Un autre exemple vécu atteste de cette précision d’horloger. La plupart du temps, lorsqu’un habitant d’écolieu accepte d’être interviewé et qu’il faut convenir d’un moment pour le faire, j’ai droit à peu près à cette réponse :
« Ah alors… heu … on pourrait faire ça… demain … Ah non, demain ça va pas !… heu … peut-être après-demain ?… mais tu pars quand au juste ? Dans quatre jours ! Oooh bah ça va, on a le temps de voir ça ! »
A l’inverse, la réponse de Sœur Malieke a été la suivante :
« OK, j’en parle aux autres sœurs et je te donne une réponse demain. »
Et le lendemain : « Bon eh bien ce sera mercredi à 16h ! »
…
La beauté par la sobriété
A Grandchamp, tout est beau, propre, avec une finition impeccable et parfaitement fonctionnelle mais aussi très sobre. Ça et là, quelques discrets objets de piété comme des icônes ou des statuettes rappellent la raison d’être du lieu. Il n’y a pas de fioritures ou de choses inutiles et de cette simplicité se dégage de la beauté, une beauté à l’image de la vie des sœurs, humble, modérée, sobre mais malgré tout empreinte d’une joie profonde, la joie d’être ensemble et de vivre en accord avec ses valeurs. Et ça se voit ! Les sœurs sont très souriantes et la sagesse émane de leur personne. Très ouvertes et très curieuses envers l’aventure que je vis, elles savent néanmoins faire preuve d’une vraie réserve pour respecter l’intériorité de l’autre. Elles savent bien que les gens viennent ici pour rencontrer Dieu au-delà du tumulte habituel.
Une charmante soirée
En remerciement de ce séjour enrichissant et parce que la générosité appelle la générosité, je propose de présenter aux sœurs les étapes de mon voyage qui ont précédé celle-ci avec les photos que j’ai prises, exercice que j’ai déjà réalisé lorsque j’étais à Ecolonie (11#).
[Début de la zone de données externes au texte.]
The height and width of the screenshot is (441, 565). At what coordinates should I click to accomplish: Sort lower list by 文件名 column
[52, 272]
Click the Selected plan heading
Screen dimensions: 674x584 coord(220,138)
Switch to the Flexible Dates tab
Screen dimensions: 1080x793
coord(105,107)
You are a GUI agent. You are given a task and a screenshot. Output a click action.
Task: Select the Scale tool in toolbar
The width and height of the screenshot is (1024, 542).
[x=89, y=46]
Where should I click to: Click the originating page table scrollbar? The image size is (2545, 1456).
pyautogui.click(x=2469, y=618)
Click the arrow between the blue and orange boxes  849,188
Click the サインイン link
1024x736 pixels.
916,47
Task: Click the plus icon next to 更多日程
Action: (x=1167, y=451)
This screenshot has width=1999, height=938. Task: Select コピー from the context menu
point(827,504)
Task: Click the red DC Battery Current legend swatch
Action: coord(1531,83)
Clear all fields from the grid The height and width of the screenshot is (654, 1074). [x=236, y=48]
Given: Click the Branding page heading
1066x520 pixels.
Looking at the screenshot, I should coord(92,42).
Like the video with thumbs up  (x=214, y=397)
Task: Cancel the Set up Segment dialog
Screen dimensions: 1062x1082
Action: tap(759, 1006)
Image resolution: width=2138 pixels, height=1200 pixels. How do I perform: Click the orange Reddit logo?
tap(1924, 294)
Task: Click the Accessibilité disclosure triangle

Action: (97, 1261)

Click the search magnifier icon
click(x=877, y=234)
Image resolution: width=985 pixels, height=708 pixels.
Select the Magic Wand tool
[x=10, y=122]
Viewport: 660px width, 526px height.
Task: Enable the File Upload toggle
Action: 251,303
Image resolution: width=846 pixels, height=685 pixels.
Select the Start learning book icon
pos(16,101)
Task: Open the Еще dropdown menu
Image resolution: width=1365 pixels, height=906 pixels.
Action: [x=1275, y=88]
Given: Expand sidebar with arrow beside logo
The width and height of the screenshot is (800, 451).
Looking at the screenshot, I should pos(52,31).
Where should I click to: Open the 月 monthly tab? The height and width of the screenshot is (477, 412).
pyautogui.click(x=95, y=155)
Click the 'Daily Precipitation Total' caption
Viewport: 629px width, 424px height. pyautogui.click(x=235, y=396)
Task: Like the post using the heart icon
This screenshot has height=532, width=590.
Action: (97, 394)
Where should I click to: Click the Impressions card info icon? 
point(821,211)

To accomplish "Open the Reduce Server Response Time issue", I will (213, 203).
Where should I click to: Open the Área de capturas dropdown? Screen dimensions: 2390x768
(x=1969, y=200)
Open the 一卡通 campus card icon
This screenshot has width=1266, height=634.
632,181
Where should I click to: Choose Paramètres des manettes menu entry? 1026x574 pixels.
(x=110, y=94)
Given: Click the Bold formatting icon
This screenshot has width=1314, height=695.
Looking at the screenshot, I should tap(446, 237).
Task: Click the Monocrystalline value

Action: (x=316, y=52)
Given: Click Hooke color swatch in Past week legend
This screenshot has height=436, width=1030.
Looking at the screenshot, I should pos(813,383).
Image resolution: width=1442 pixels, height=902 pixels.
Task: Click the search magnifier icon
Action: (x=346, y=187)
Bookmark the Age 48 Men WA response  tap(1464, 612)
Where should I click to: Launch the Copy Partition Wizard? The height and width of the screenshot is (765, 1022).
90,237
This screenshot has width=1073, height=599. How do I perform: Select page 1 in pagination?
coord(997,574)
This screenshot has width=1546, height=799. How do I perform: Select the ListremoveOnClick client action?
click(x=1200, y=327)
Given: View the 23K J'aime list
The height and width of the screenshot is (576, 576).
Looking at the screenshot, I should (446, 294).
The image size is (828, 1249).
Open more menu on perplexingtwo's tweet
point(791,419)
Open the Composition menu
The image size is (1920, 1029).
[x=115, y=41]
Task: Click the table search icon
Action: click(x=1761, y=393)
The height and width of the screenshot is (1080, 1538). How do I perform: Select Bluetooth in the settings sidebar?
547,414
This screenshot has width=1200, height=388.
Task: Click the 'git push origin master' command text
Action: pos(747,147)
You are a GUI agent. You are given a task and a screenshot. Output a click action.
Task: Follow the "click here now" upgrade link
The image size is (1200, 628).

Je n’imaginais pas la joie et l’enthousiasme que cela susciterait chez les sœurs ! Plusieurs d’entre elles sont venues me manifester leur impatience et leur bonheur à l’idée d’assister à l’évènement et me remercier chaleureusement une fois celui-ci passé. L’heureux hasard du calendrier a voulu que cette soirée ait lieu le jour du jeûne fédéral, une tradition Suisse qui, d’après la façon dont elle m’a été présentée, s’apparente à une sorte de ‘journée de la Femme’ avant sa création. L’idée était qu’au moins une fois par an, les femmes n’aient pas à cuisiner pendant une journée. Il fallait donc trouver un plat qui puisse être préparé la veille et puisse se conserver facilement pendant au moins 24h. Le plat retenu a été… le gâteau aux pruneaux [2] !… Nous avons donc partagé ce gâteau après ma présentation ce qui offrait un petit moment convivial très appréciable et permettait de prolonger échanges et discussions sur mon voyage.
Le cœur joyeux et regonflé à bloc, je suis reparti prêt à affronter la dernière journée helvétique, elle aussi très ardue malgré la beauté des paysages. Même si la pente est raide, il est grisant de me voir m’élever au-dessus du lac de Neuchâtel encore visible pendant un moment dans la vallée que je quitte.
[1] Les prières communes, à des heures précises de la journée, s’apparentent aux offices des monastères catholiques.
[2] En fait, il s’agit d’un gâteau aux prunes mais les Suisses utilisent le mot « pruneaux ».